**課題**. ナイマ・ボックを紹介する抜粋では、家族でサンパウロからサウスロンドンへ移住したのは何歳のときとされているか。

**抜粋**.
------------------------------------------------
Weekly Recommend Naima Bock 「30 Degrees」


Naima Bock



ナイマ・ボックは現在、サウスロンドンを拠点に活動するシンガーソングライター。幼少期をブラジルのサンパウロで過ごし、ギリシャ語、英語を話すバイリンガルの母親を持ち、そしてブラジル人の父親の元で過ごした。

 

ナイマ・ボックは、幼い頃から、様々な人種の入り混じったサンパウロの様々な音楽に触れています。ナイマ・ボックの家庭では、またビーチに車でドライブに向かう際には、バーデン・パウエル、シコブアルキ、ジェラルド・ヴァンドル、カルトーラといったブラジル人アーティストの音楽が流れていた。その独特なブラジル人の音楽を日常的に触れたことが、ナイマ・ボックの他のヨーロッパのアーティストはことなる音楽上の素養を育んだ。

 

七歳には家族揃ってサンパウロからサウスロンドンに移住した。十代の頃には既に、ナイマ・ボックは早い音楽家としてのキャリアを歩み出し、 Windmil Brixtonのショーに出演するようになる。

 

また若い時代の音楽家の常として、十五歳の頃には、友人とバンドを組み、音楽活動に励んでいる。その形が最終的には、Goat Gailというバンドの音楽性で最初に実を結んでいる。このバンド活動において、ナイマ・ボックは六年もの間、ギリシャをはじめとする国々のツアーをまわり、さらにここで多種多様な文化観と音楽性に磨きをかけた。それはソロ活動に引き継がれた要素である。

 

2021年の11月には、シアトルの名門Sub Popと契約を果たし、デビュー作を12月にリリースした。ブラジルのボサノバ、フォーク、その他ロックのテイストを交えた独特な音楽性として注目が集まっている。

 

 

 

「30 Degrees」 Sub Pop   2021

 

 

Naima Bock 「30 Degrees」
------------------------------------------------
**抽出データ**.
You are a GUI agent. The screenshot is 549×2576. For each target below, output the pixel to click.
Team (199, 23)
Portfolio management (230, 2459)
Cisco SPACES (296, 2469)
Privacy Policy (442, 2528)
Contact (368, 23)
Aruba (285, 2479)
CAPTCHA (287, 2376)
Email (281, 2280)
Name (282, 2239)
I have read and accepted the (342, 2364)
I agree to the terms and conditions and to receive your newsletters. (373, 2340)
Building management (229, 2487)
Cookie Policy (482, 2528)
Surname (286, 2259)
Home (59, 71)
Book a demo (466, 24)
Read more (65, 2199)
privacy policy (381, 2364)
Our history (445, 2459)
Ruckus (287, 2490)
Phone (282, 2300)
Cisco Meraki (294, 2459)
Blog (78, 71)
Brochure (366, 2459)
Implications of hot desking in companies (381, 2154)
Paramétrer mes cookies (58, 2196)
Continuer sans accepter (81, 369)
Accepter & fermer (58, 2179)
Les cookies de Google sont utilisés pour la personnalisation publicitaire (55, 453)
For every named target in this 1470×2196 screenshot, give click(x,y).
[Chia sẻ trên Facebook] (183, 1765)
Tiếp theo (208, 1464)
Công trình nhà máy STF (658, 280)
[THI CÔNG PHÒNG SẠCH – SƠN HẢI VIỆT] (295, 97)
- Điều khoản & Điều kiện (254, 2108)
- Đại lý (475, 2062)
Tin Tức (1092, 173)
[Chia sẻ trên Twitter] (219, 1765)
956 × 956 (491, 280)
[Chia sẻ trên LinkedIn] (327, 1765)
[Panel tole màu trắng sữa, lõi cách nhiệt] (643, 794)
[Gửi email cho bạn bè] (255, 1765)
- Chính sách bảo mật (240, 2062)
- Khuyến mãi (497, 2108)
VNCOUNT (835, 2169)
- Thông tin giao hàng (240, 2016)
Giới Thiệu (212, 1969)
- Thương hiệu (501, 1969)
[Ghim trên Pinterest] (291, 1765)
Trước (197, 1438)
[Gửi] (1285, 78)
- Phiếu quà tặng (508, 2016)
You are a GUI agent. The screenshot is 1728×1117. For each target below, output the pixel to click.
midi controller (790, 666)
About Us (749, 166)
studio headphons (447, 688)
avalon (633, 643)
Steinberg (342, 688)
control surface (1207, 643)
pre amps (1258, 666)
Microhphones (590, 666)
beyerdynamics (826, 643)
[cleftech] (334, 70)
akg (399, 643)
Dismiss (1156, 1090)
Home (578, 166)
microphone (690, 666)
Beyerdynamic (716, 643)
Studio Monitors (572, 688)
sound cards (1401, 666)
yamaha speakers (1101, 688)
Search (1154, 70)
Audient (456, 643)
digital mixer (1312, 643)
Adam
------------------------------------------------
**解答**. 七歳のときだ。